→ **Task objective**
Count the lines in the items below that contain the string "will". Give only the number.

→ **Records for processing**
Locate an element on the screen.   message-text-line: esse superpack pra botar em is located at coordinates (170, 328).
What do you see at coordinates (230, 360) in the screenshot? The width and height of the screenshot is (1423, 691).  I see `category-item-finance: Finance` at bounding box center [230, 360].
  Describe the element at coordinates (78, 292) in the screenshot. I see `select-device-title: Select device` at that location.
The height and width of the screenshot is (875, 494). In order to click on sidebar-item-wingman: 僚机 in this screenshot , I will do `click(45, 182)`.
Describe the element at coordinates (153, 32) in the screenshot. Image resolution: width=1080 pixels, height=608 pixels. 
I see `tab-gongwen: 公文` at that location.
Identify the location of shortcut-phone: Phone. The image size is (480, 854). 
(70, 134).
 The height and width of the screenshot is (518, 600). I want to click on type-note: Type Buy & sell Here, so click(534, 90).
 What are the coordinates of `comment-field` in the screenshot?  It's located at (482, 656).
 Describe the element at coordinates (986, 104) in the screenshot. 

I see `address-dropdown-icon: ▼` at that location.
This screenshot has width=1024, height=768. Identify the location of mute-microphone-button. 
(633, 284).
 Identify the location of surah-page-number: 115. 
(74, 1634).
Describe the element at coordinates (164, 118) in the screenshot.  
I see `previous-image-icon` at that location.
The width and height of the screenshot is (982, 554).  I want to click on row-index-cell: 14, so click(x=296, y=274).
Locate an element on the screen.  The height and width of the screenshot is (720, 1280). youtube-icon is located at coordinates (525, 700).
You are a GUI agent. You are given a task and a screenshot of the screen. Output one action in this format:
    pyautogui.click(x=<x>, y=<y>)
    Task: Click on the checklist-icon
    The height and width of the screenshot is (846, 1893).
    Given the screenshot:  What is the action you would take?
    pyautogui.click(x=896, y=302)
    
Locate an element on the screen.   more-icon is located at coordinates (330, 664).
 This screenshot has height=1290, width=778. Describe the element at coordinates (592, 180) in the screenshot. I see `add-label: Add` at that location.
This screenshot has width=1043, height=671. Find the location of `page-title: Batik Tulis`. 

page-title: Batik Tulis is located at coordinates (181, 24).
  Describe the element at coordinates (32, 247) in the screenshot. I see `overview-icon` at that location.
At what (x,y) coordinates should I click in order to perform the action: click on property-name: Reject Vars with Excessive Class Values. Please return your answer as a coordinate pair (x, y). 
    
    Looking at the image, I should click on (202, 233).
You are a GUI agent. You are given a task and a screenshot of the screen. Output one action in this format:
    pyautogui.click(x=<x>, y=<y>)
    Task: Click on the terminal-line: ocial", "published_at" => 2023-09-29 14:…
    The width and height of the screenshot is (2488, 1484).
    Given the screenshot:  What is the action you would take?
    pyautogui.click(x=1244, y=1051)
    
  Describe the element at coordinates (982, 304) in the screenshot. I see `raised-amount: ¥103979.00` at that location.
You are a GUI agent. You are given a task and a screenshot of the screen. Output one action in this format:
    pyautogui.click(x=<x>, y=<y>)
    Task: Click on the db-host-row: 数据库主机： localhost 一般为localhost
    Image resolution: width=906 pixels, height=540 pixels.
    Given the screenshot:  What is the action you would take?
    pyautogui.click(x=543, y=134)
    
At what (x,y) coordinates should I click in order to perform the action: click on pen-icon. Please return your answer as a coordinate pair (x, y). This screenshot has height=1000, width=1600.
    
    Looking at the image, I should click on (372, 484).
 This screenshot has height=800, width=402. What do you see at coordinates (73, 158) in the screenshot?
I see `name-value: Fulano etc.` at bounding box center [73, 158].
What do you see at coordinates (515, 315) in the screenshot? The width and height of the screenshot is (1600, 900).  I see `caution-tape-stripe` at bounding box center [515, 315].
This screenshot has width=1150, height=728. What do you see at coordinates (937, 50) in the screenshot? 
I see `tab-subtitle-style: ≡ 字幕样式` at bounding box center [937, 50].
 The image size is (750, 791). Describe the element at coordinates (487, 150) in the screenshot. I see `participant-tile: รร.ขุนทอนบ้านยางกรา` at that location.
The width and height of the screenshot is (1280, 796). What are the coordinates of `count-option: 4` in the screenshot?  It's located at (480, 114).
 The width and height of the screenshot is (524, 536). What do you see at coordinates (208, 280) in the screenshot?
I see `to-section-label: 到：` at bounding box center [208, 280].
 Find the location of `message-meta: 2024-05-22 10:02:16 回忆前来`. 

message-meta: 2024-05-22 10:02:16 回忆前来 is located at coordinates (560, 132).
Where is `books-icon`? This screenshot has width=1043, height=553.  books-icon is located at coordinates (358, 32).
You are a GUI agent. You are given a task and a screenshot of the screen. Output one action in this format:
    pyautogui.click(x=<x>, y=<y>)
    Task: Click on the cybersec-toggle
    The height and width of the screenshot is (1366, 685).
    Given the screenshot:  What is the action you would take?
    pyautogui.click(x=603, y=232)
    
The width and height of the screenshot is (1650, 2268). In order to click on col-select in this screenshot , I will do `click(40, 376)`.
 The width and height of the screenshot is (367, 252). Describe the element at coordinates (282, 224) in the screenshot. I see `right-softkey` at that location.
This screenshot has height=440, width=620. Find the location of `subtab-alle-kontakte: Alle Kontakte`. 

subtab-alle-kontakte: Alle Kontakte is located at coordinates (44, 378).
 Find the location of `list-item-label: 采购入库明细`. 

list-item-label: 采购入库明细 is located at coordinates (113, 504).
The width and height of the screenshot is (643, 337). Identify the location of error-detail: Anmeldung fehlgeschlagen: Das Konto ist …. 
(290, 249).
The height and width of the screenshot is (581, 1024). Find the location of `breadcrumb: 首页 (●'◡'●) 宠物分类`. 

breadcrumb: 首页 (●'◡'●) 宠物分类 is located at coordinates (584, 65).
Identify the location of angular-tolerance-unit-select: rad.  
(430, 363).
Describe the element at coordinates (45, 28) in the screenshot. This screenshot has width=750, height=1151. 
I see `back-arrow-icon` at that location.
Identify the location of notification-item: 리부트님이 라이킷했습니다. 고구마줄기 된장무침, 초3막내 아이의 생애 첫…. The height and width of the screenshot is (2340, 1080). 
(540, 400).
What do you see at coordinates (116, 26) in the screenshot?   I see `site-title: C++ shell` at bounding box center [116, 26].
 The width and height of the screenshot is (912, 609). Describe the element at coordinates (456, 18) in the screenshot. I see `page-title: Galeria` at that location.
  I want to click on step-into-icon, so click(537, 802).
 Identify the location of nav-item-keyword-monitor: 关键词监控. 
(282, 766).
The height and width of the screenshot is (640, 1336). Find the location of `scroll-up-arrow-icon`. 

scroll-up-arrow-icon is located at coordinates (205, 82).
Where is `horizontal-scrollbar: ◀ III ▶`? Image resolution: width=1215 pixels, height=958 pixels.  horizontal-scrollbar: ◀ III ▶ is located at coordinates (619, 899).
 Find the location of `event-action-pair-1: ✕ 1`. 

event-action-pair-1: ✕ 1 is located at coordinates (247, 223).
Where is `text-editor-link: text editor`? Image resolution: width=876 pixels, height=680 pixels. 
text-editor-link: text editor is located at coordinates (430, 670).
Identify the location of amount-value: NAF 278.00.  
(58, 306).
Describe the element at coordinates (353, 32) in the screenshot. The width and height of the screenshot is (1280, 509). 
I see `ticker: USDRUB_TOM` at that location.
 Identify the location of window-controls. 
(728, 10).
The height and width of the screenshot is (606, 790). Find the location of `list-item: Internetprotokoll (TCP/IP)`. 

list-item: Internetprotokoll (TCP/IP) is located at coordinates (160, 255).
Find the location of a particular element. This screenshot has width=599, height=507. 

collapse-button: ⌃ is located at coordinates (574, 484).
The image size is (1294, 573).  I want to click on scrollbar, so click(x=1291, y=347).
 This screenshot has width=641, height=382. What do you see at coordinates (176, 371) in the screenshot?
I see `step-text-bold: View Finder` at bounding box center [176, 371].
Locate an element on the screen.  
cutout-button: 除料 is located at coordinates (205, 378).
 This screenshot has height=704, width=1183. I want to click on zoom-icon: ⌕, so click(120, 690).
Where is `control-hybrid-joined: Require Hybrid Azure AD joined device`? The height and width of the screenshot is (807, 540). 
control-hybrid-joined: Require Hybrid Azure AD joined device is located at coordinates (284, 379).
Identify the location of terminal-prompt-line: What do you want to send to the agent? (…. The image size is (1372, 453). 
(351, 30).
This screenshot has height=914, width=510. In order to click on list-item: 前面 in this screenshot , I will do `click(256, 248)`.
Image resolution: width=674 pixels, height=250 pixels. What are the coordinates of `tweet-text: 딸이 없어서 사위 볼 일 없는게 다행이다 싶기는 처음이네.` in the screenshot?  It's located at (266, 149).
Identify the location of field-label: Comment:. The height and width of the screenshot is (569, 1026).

→ **Task answer**
3